Migrant caravans could be early test for Biden and post-Trump relations with Mexico

López Obrador unleashed an unprecedented militarized crackdown on Central American travelers, blocking their caravans, rounding up families and allowing U.S. authorities to return non-Mexican border-crossers to Mexico for the first time.

President-elect Joe Biden could face a difficult test at the border as soon as he takes office. He has pledged to revoke the Migration Protection Protocols that Trump used to bounce border-crossers back into Mexico, but Biden has not indicated how he might handle a new influx of tens of thousands of migrants trying to enter the country. With Central America’s economies hammered by the coronavirus pandemic and several powerful hurricanes this year, the elements of a new crisis are gathering.
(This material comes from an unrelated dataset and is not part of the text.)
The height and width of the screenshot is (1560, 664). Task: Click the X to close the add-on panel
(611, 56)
Biden will need Mexico to continue to help prevent such a surge in the short term, said Earl Anthony Wayne, who served as U.S. ambassador to Mexico under President Barack Obama. Wayne said the United States also will need to partner with other countries on medium- and long-term solutions to improve conditions in Central America and the treatment of migrants in Mexico and the United States.

“Biden will not have an easy set of choices, but I think he will try to thread the needle between a more humanitarian approach and a need to avoid getting overwhelmed,” said Wayne, who teaches at American University. “What he can do is try to forge a more effective partnership with Mexico to see the common value of dealing with this in an orderly way, and not letting it get out of hand.”
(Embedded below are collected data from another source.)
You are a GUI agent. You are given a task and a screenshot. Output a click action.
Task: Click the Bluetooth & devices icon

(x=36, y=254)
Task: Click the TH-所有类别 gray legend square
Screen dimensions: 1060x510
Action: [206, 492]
Some of the things Biden’s supporters want — an expanded capacity to process asylum applications and humanitarian claims at the border, for example — are unlikely to win funding from a divided Congress, Wayne noted. He said Biden’s team “will have to shift policies while getting ready for what could be a new storm coming.”

Senior Mexican officials said that their government is looking to return to more conventional relations under Biden, and that they expect a U.S. partner that is more willing to put money and muscle behind proposals championed by López Obrador that focus on job creation and investment in Central America.

But Mexican officials have private concerns that any moves to revoke Trump’s enforcement mechanisms too quickly could have a dam-bursting effect at their southern border, unleashing pent-up demand from desperate Central Americans.

“Our southern border was a mess, and it’s under control now,” said a senior Mexican official who spoke on the condition of anonymity for lack of authorization to discuss potential relations with the United States under the Biden administration.

What Central America needs right now is direct financial aid, the official said, adding: “They can’t wait for private investment to arrive.”

López Obrador has declined to weigh in on migration or any aspect of U.S.-Mexico relations under Biden, saying only that Mexican leaders “must be respectful and not intervene until the Americans resolve their issues.”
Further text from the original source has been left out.